You breathe in lots of toxic chemicals when you smoke tobacco. Anyone who wants to get healthier should quit. But if you have COPD, it’s even more important to kick the habit.
“If you continue to smoke, it’s going to worsen your lungs at a faster rate than if you quit,” says Sue Galanes, a nurse practitioner at Northwestern Medicine Central DuPage Hospital. It can also put you more at risk for lung cancer, heart disease, stroke, and a host of other health problems.
It can be really hard to quit smoking, as you probably already know — especially if you’ve tried before. Here are some tips that might help you put down cigarettes for good.
Even if you have COPD or other lung problems, “knowing that you should quit and being ready to quit are two different things,” says Galanes, who helps people with lung diseases stop smoking.
To boost your success, here’s some of her advice:
Make a list. Write down why you want to stop smoking. And be prepared to challenge all the excuses you’ve used in the past. That can “get your brain ready to actually proceed with quitting,” Galanes says.
Change your behavior. You may feel a strong desire to smoke when you do certain things. These are known as your triggers. It can be helpful to break these links ahead of time.
For example, if you always have a cigarette with your morning coffee, start to separate the two. “You can have the cigarette or the coffee. You can’t have them together,” Galanes says. “It’ll make a huge difference when it comes to your quit date. So that when you have that cup of coffee, you don’t have that urge that you have to have a cigarette.”
As you’re kicking the habit, Galanes also suggests only smoking outdoors. It makes it more inconvenient to light up. This extra step might help lessen the number of cigarettes you have each day while you’re working your way towards zero cigarettes every day.
Find a substitute. “A lot of people have smoked for more than 30 years,” Galanes says. “And besides the addictive component of smoking, there’s the habit.” You can have a kind of withdrawal from this “hand-to-mouth” routine, she says. When you get antsy, swap your cigarettes for things such as:
Carrots or celery sticks
- Straws cut into thirds
- Coffee stirrers
Know Your Choices
The more you do to quit, the better your chances of success, says Galanes. She lets her patients know about behavioral therapy and lots of other quit-smoking aids, such as:
Nicotine replacement therapy (NRT). You can go through some uncomfortable physical withdrawal effects when you give up nicotine. That’s because have to adjust to a new life without the drug in your system.
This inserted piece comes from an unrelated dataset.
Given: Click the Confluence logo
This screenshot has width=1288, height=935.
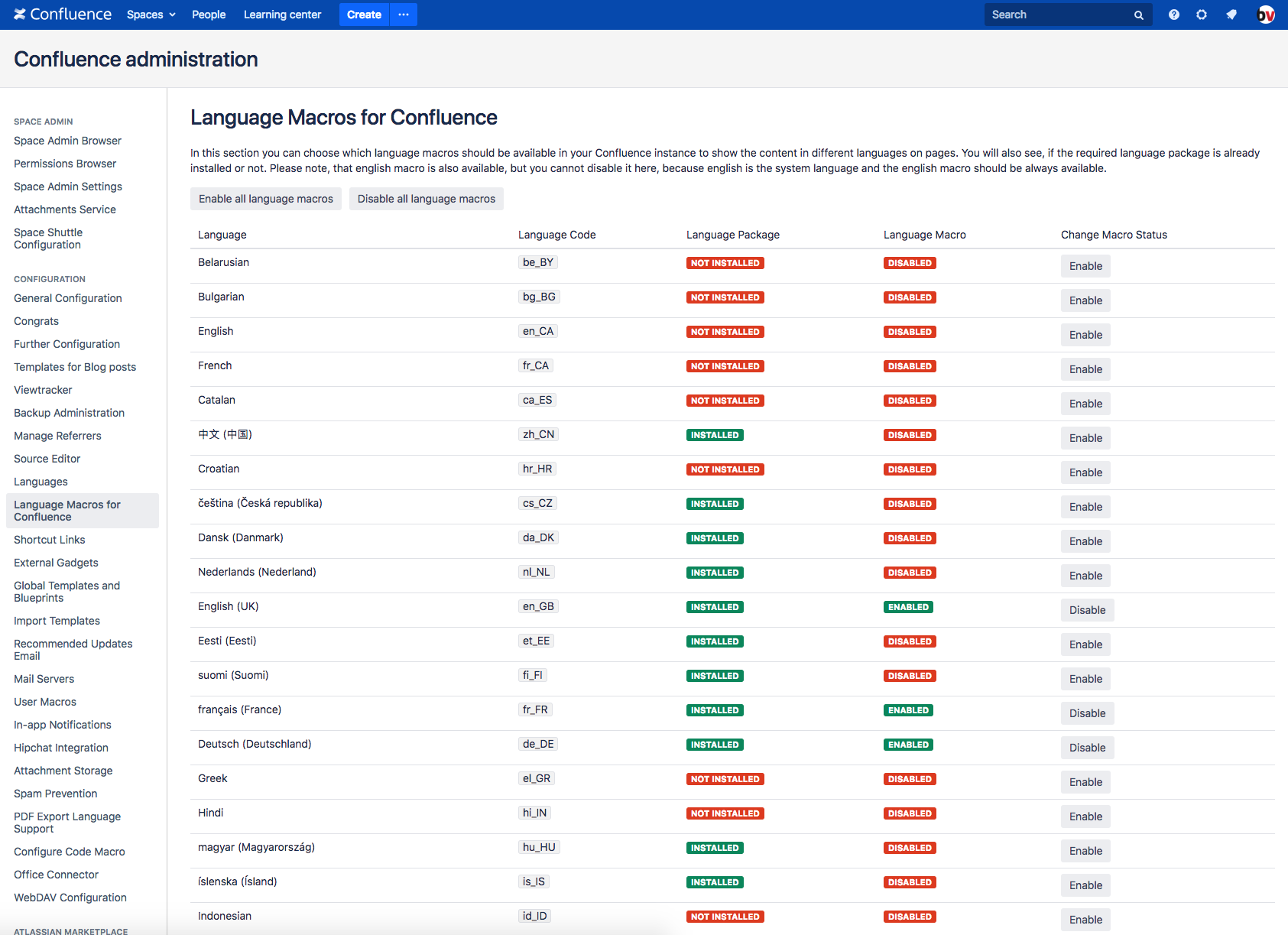Looking at the screenshot, I should point(62,14).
NRT can give you nicotine without the harmful effects of tobacco smoke. And studies show your chances of quitting go way up if you use NRT.
You’ll start NRT on your quit date, Galanes says. Talk to your doctor about the pros and cons of each type. Over-the-counter choices include gum, patches, and lozenges. You’ll need a prescription for NRT sprays or inhalers.
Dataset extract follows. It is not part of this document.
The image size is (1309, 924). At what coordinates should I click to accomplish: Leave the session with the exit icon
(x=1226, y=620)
Prescription drugs. These work in a different way than NRT. A drug called varenicline (Chantix) changes how your body responds to the “rewards” of nicotine. An antidepressant called bupropion (Zyban) is helpful for some people, though experts aren’t sure why.
You’ll start these about 1 week before you quit, Galanes says.
Quit-smoking apps. You can use your smartphone to set a quit date, log your smoking triggers, and manage your cravings, among other things. “We don’t recommend one app over another,” Galanes says. “But we do give a list of what’s available.”
You can go to Smokefree.gov for some free options.
Find Healthy Ways to Unwind
If smoking was something you did when you were stressed out, you may feel more stressed at first when you give up tobacco because you closed the door on that unhealthy way to handle stress.
But you can find other ways to relax.
These techniques may help you deal with cravings and improve your mood. Galanes suggests:
If you’re new to exercise, Galanes suggests you start walking before you quit smoking. Just don’t take your cigarettes with you, she says. Joining a quit-smoking program that includes support from other people can also help.
If you have conditions like depression or anxiety, line up extra help. Your doctor can refer you to a psychologist or psychiatrist. Those are trained professionals who’ll help you find the best ways to manage your mental health.
Do Less Harm
When it comes to cigarettes, the smoking part is worse for your COPD than nicotine, says Benjamin J. Seides, MD, director of interventional pulmonology at Northwestern Medicine Central DuPage Hospital. That’s why short- and long-term NRT is a key part of his quit-smoking approach.
“Everyone wants to be clean and free [of nicotine]. But that’s not always a realistic goal,” Seides says. “We may not get you all the way to somebody who doesn’t have any relationship to nicotine. But if I can get the cigarettes out of your mouth, then I’m happy.”
You may not be able to give up smoking on your first go. But don’t give up. The more you keep trying, the more likely you are to be successful.
Always have a plan for how you’ll get back on track if you relapse. “There’s a process to quitting,” Galanes says. “You may slip up and have one, but you still need to stay on board for quitting.”